Reproduce the lines of the listing below verbatim, starting with the line containing "Task: Click the" and ending with the line containing "Looking at the screenshot, I should click(x=193, y=363).", both included.

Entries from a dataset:
***

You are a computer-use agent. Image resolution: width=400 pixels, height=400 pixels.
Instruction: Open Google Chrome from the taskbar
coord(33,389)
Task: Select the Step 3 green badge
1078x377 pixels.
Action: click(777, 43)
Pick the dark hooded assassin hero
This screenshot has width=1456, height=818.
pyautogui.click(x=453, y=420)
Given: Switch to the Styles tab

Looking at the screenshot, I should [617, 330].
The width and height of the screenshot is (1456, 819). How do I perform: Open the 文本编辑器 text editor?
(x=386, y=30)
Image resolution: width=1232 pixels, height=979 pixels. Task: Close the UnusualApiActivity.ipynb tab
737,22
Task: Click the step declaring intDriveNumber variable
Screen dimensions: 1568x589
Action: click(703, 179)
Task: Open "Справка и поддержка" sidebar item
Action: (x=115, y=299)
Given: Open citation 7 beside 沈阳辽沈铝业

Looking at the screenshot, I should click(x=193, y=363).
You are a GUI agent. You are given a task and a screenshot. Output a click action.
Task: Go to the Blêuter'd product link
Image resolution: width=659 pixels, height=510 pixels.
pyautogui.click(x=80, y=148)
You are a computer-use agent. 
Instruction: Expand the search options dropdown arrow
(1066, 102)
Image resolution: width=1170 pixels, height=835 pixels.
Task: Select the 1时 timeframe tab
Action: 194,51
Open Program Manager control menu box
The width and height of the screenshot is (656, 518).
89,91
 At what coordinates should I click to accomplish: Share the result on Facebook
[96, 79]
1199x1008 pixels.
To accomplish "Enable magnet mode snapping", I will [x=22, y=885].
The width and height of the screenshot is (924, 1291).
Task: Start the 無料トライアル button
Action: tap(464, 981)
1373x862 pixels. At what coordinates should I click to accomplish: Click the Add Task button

***

Task answer:
Task: Click the step declaring intDriveNumber variable
Screen dimensions: 1568x589
Action: click(703, 179)
Task: Open "Справка и поддержка" sidebar item
Action: (x=115, y=299)
Given: Open citation 7 beside 沈阳辽沈铝业

Looking at the screenshot, I should click(x=193, y=363).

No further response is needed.